Monitor the status of each risk periodically and implement the risk mitigation plan as appropriate.

To effectively control and manage risks during the work effort, follow a proactive program to regularly monitor risks and the status and results of risk handling actions. The risk management strategy defines the intervals at which risk status should be revisited. This activity can result in the discovery of new risks or new risk handling options that can require replanning and reassessment. In either event, acceptability thresholds associated with the risk should be compared to the risk status to determine the need for implementing a risk mitigation plan.

The acquirer shares selected risks with the supplier. Risks associated with the acquisition process are tracked and resolved or controlled until mitigated. This monitoring includes risks that can be escalated by the supplier.

Example Work Products

1.    Updated lists of risk status

2.    Updated assessments of risk likelihood, consequence, and thresholds

3.    Updated list of risk handling options

4.    Updated list of actions taken to handle risks

5.    Risk mitigation plans of risk handling options

Example Supplier Deliverables

1.    Updated list of risk status

2.    Updated assessments of risk likelihood, consequence, and thresholds

3.    Updated list of risk handling options

4.    Updated list of actions taken to handle risks

5.    Risk mitigation plans

Subpractices

1.    Monitor risk status.

After a risk mitigation plan is initiated, the risk is still monitored. Thresholds are assessed to check for the potential execution of a contingency plan.

A mechanism for monitoring should be employed.

2.    Provide a method for tracking open risk handling action items to closure.

Refer to the Project Monitoring and Control process area for more information about managing corrective action to closure.

3.    Invoke selected risk handling options when monitored risks exceed defined thresholds.

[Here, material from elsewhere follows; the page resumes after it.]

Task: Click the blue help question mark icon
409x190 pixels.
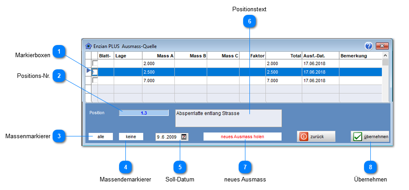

Often, risk handling is only performed for risks judged to be high and medium. The risk handling strategy for a given risk can include techniques and methods to avoid, reduce, and control the likelihood of the risk or the extent of damage incurred should the risk occur, or both. In this context, risk handling includes both risk mitigation plans and contingency plans.

Risk handling techniques are developed to avoid, reduce, and control adverse impact to project objectives and to bring about acceptable outcomes in light of probable impacts. Actions generated to handle a risk require proper resource loading and scheduling in plans and baseline schedules. This replanning should closely consider the effects on adjacent or dependent work initiatives or activities.

4.    Establish a schedule or period of performance for each risk handling activity that includes a start date and anticipated completion date.

5.    Provide a continued commitment of resources for each plan to allow the successful execution of risk handling activities.

6.    Collect performance measures on risk handling activities.